Inputs derived from the output. Assume you are trying to predict housing cost (the outcome variable). Inputs could include square footage and price per square foot. But you have to know the outcome variable (price) to be able to predict price per square foot. So using earnings per share (EPS) to predict price is inappropriate.
-
Do not use an output as an input. Sometimes multiple related outputs are in the data. For example, net income (NI), earnings before income taxes (EBIT), and earnings per share (EPS) are all indicators of profitability. It is easy to predict net income from EBIT or EPS. So if you are trying to predict income, don't use one or more measures of income to predict another measure of income. That is cheating because it is using the answer to predict the answer.

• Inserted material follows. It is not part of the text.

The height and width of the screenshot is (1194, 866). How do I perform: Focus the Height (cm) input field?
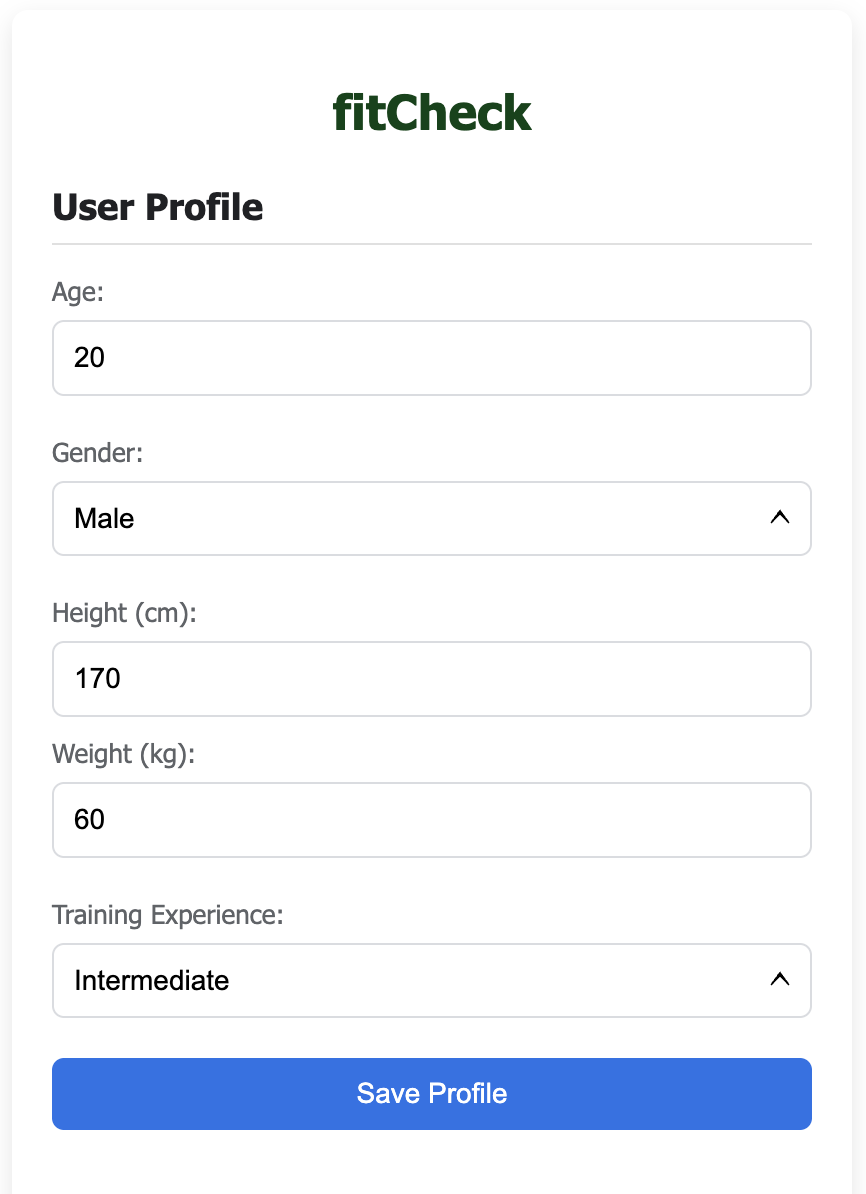432,679
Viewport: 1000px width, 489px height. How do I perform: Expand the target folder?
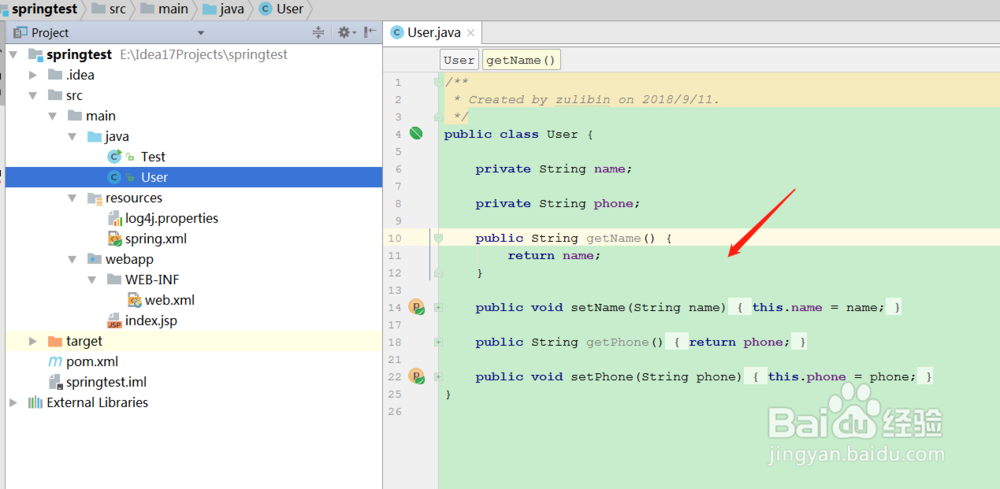pyautogui.click(x=33, y=341)
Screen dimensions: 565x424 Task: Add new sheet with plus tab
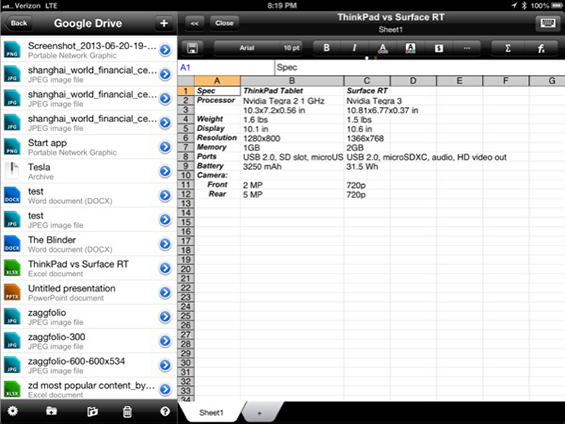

Transform Data to Extract Information
Sometimes the data has the potential to reveal more information, but it needs to be converted in ways to make that information available. For example, price and square footage are attributes in the homes dataset. This is useful information. But by dividing price by square feet you can find price per square foot. This reveals whether a home is expensive or cheap for its size. This can reveal important information not otherwise obvious in the data. For example, some homes may be small but are made of very high quality materials and have extra nice wall coverings and floors. Others are large but are poorly constructed and made from cheap materials. Price and and size by themselves do not tell this story, but price per square foot does. This produces a valuable insight. Not only can the analyst see price per size, but it can also lead the analyst to ask questions about what other data could be collected to might make the model even better. For example, perhaps data could be collected on the quality of construction and the quality of flooring and wall coverings. A new model created with this added information would probably better predict price.
Partition the Data
When we create a model, we randomly partition the data into subsamples. This allows the learning algorithms to learn on one subsample and test the model on the unseen data, the data records it has not seen. This allows us to see how much overfitting occured during training the model on the training data. That is, did the model think that random noise in the training data reflected the true pattern that it should model? You can tell if overfitting occurs because the model quality indicators will be higher for the training data than for the validation data.